EXERCISE DETAILS ::
Please render each line of the entries below as a JSON list of strings, one string per line, with blank lines skipped and the pictures omitted.

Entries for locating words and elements

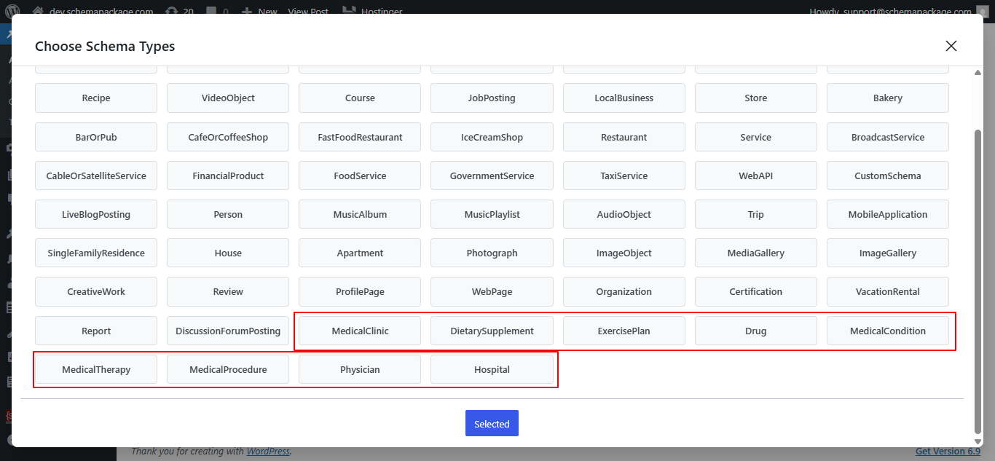Toggle the VacationRental schema type
The height and width of the screenshot is (461, 995).
click(x=887, y=291)
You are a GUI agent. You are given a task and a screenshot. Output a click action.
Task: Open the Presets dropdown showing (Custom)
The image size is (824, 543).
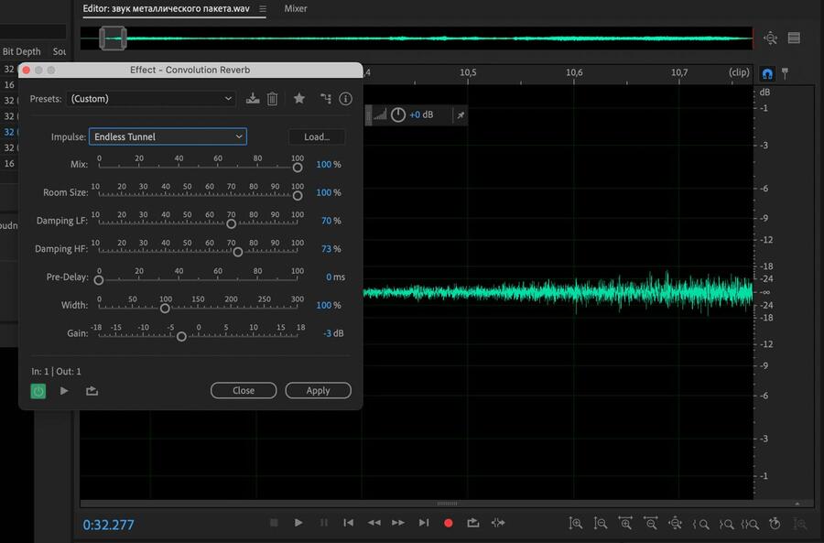pyautogui.click(x=152, y=99)
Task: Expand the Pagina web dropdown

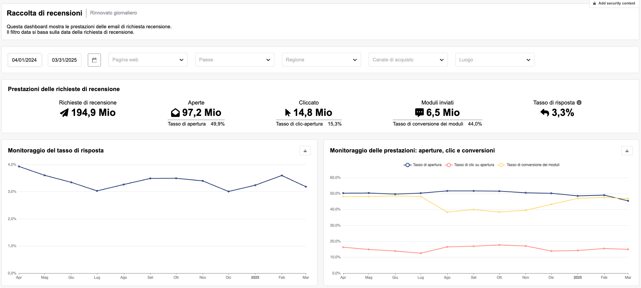Action: [x=148, y=60]
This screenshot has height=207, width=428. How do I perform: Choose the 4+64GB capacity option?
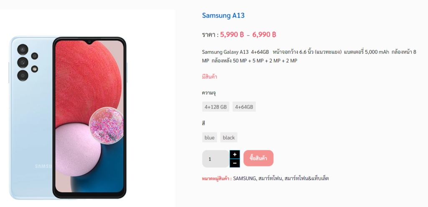tap(244, 107)
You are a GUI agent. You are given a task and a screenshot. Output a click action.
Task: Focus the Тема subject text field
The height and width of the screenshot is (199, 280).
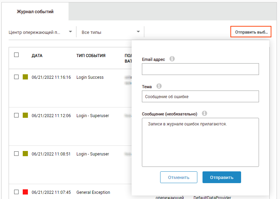click(200, 97)
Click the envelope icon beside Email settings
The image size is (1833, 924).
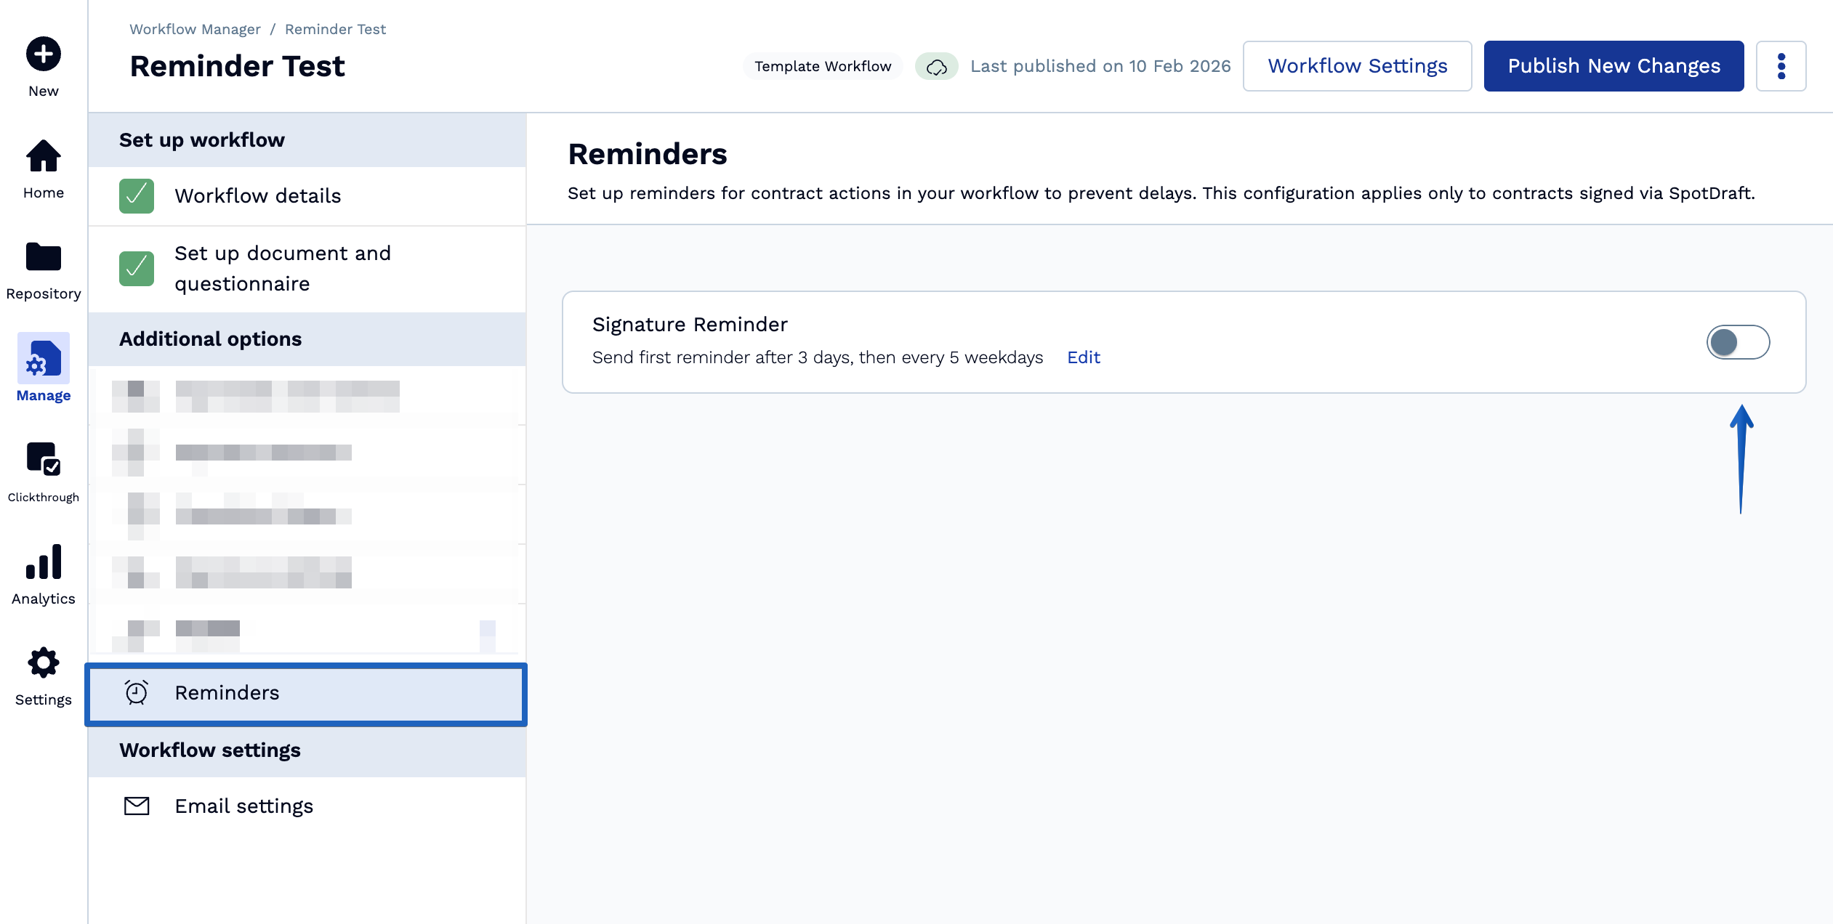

OUTPUT BELOW ::
[
  "Toggle the VacationRental schema type",
  "The height and width of the screenshot is (461, 995).",
  "click(x=887, y=291)",
  "You are a GUI agent. You are given a task and a screenshot. Output a click action.",
  "Task: Open the Presets dropdown showing (Custom)",
  "The image size is (824, 543).",
  "pyautogui.click(x=152, y=99)",
  "Task: Expand the Pagina web dropdown",
  "Action: [x=148, y=60]",
  "This screenshot has height=207, width=428. How do I perform: Choose the 4+64GB capacity option?",
  "tap(244, 107)",
  "You are a GUI agent. You are given a task and a screenshot. Output a click action.",
  "Task: Focus the Тема subject text field",
  "The height and width of the screenshot is (199, 280).",
  "click(200, 97)",
  "Click the envelope icon beside Email settings",
  "The image size is (1833, 924)."
]